---------- AVAILABLE DATA

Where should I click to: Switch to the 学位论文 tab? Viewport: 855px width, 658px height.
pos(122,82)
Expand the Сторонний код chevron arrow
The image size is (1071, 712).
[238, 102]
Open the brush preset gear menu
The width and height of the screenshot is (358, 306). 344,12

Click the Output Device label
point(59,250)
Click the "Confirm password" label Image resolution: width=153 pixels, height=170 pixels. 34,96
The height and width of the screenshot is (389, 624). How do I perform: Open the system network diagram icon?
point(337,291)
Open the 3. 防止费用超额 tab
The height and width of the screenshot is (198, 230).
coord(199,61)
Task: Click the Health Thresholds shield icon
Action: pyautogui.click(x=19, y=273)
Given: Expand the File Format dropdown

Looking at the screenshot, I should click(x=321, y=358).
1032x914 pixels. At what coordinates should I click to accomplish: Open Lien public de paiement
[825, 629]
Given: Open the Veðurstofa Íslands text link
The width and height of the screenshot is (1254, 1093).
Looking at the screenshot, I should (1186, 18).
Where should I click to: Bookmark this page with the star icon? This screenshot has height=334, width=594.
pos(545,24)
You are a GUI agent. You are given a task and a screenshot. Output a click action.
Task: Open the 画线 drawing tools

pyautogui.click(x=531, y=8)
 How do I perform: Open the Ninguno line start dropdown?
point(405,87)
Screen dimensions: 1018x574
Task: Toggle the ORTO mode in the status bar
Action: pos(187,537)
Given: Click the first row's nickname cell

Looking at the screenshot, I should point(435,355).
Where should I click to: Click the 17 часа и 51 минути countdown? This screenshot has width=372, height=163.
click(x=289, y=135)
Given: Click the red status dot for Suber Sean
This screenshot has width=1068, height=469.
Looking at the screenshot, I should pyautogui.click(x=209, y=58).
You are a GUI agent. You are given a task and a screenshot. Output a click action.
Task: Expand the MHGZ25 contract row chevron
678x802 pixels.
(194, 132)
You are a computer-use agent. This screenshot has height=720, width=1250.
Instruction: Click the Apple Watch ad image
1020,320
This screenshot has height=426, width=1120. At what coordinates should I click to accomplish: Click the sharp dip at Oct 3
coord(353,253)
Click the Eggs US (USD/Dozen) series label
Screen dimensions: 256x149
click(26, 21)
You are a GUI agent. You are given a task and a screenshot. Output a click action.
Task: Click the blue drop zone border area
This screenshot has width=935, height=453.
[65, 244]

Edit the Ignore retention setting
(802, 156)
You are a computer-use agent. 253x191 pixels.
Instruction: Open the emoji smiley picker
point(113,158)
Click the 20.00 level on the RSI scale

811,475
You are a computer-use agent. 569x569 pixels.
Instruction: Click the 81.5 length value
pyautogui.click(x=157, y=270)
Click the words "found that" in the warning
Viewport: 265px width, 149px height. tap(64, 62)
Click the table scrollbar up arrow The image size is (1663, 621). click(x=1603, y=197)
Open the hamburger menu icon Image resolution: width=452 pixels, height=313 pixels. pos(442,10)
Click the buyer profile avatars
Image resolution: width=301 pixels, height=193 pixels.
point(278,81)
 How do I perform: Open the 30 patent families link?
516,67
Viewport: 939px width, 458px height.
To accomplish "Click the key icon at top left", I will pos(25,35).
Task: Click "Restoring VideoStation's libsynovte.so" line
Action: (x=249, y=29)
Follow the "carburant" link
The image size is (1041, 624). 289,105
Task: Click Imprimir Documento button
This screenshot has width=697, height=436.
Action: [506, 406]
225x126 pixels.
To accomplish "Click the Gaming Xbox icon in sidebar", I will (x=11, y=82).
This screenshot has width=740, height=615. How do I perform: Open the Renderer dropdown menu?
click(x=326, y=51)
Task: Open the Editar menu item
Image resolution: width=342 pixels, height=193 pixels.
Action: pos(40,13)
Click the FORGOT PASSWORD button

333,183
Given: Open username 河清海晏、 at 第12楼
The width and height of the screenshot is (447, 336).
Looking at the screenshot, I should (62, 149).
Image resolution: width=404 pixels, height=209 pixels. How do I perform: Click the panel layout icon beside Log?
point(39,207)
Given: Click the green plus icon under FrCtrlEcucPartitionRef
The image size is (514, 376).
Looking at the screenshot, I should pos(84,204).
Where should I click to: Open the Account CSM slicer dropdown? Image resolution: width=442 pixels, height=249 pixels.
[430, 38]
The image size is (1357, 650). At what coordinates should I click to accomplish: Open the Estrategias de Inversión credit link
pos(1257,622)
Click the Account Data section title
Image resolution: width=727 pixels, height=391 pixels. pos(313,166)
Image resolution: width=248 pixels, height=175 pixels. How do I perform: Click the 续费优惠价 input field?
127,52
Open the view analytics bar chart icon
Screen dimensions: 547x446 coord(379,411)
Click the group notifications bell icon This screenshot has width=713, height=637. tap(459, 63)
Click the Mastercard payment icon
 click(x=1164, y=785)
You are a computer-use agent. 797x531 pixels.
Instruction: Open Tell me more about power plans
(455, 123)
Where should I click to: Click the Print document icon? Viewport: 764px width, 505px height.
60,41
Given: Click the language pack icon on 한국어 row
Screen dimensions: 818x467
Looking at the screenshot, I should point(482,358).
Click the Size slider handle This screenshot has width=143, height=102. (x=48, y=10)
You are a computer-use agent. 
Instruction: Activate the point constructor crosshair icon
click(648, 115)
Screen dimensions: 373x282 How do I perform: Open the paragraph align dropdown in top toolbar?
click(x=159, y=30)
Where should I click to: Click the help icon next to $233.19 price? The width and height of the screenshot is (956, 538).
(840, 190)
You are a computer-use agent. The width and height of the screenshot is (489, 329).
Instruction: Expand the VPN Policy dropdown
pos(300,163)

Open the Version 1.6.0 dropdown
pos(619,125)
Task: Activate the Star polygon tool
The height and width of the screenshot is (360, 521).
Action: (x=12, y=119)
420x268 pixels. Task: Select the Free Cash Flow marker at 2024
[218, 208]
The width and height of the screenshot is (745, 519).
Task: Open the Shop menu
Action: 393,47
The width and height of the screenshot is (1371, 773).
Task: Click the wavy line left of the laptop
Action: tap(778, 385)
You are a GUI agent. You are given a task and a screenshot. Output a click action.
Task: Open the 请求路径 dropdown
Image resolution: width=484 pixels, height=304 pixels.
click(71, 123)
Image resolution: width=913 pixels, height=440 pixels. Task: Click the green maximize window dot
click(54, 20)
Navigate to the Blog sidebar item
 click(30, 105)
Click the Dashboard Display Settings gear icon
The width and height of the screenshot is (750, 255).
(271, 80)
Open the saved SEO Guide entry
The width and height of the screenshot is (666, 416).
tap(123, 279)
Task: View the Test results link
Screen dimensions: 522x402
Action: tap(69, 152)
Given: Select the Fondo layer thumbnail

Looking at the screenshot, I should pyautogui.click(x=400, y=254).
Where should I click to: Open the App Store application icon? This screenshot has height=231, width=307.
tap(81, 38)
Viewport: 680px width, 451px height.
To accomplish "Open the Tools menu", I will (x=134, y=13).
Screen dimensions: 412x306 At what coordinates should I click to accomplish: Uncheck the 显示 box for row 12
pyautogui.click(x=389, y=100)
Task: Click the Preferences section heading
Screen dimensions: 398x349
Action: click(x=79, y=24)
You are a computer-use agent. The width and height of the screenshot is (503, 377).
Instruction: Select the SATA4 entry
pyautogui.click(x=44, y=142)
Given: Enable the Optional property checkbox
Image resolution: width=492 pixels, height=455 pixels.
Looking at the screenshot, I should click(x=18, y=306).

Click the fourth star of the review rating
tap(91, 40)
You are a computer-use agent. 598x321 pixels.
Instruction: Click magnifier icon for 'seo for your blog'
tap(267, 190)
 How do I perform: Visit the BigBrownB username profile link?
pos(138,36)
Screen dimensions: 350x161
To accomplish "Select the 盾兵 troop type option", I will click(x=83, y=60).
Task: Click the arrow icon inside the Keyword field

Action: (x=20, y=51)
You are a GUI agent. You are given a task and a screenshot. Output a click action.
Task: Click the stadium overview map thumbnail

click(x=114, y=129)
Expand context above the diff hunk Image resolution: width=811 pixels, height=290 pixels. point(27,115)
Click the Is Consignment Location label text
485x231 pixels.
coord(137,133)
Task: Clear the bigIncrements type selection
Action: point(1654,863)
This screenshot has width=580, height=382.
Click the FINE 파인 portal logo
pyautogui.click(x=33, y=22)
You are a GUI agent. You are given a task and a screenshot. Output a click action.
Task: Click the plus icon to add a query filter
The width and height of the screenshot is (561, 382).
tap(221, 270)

--------------------

* _TASK DETAILS_
Lines of the data above that include the string "plus" must each be copied.

* _TASK RESULT_
Given: Click the green plus icon under FrCtrlEcucPartitionRef
Task: Click the plus icon to add a query filter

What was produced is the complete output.